In this book, chapters from multiple experts have been collected that demonstrate the efficient use of the computer molecular dynamics (MD) simulation methods for the studying of nanoscale phenomena in materials and life sciences.
This volume contains the Proceedings of the International Symposium KSCMBS-2016 Khujand Symposium on Computational Materials and Biological Sciences (10th Japan-Russia Workshop on Molecular Simulation Studies in Materials and Biological Sciences), which was organized by the Frank Laboratory of Neutron Physics (FLNP), Joint Institute for Nuclear Research (JINR), Dubna, Russian Federation and Khujand State University named after Academician B Gafurov, The Ministry of Education and Science of The Republic of Tajikistan (HGU, RT) from 24-28 September 2016 in Khujand, Tajikistan.

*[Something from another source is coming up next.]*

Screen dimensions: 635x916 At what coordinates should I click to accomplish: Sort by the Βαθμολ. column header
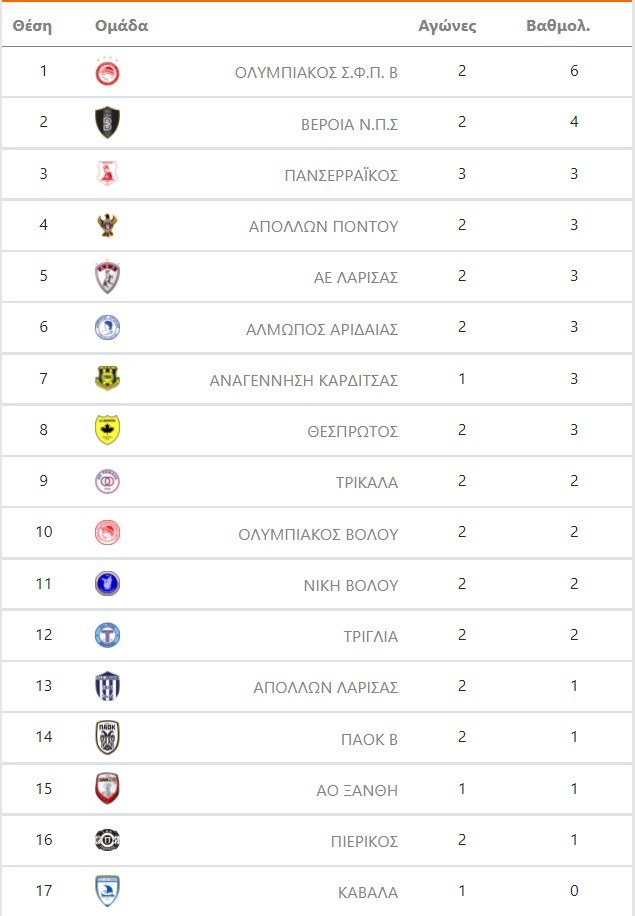(558, 26)

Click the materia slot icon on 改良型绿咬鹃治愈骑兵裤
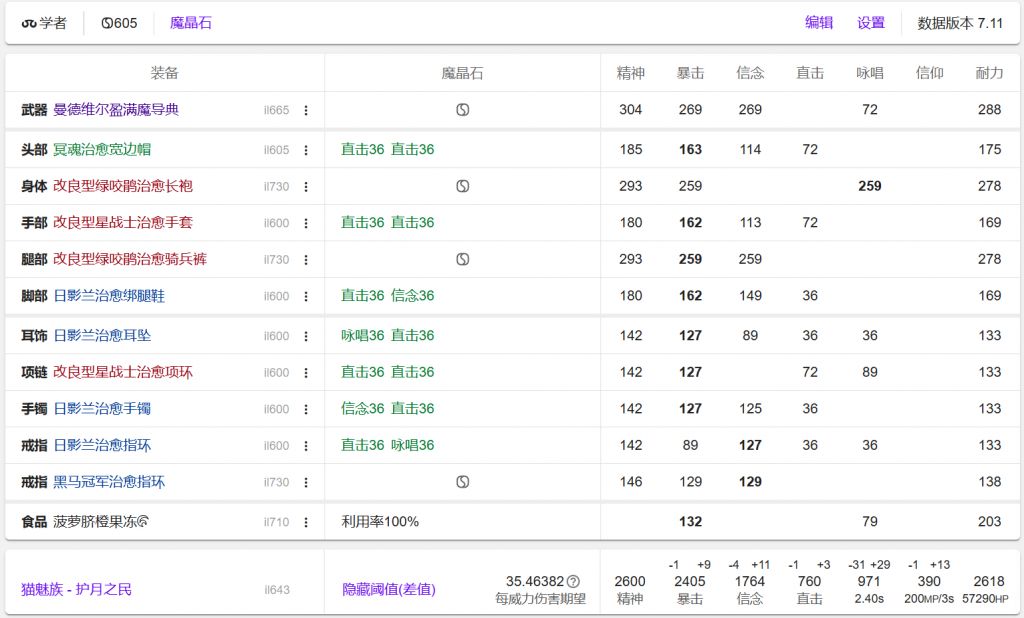coord(462,259)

It is remarkable that the first chapter opening this book is contributed by C Arnarez and S J Marrink, representatives of the same faculty from the University of Groningen in the Netherlands, where Professor Bernard L Feringa won the 2016 Nobel Prize in Chemistry "for the design and synthesis of molecular machines" (nanomotors and nanorobots), which are the actual topics of the current KSCMBS-2016 Japan-Russia-Tajikistan International Symposium.
In the first chapter, C Arnarez and S J Marrink have developed a computational microscopy approach based on a coarse-grained molecular dynamics simulation to study the mitochondrial membranes.
The developed method is capable of simulating the cell membranes and efficiently capturing the interplay between the lipids and proteins at a spatio-temporal resolution, which is unmatched by other methods.
The other interesting chapters of the book provide very broad and useful information to the readers by demonstrating the clear examples of how modern state-of-the-art molecular dynamics modelling can provide a molecular level of insight into the organisation and dynamics of the atomic/molecular processes in nanosystems, cell membranes, lipids, and proteins through new materials, exploring and new drug design.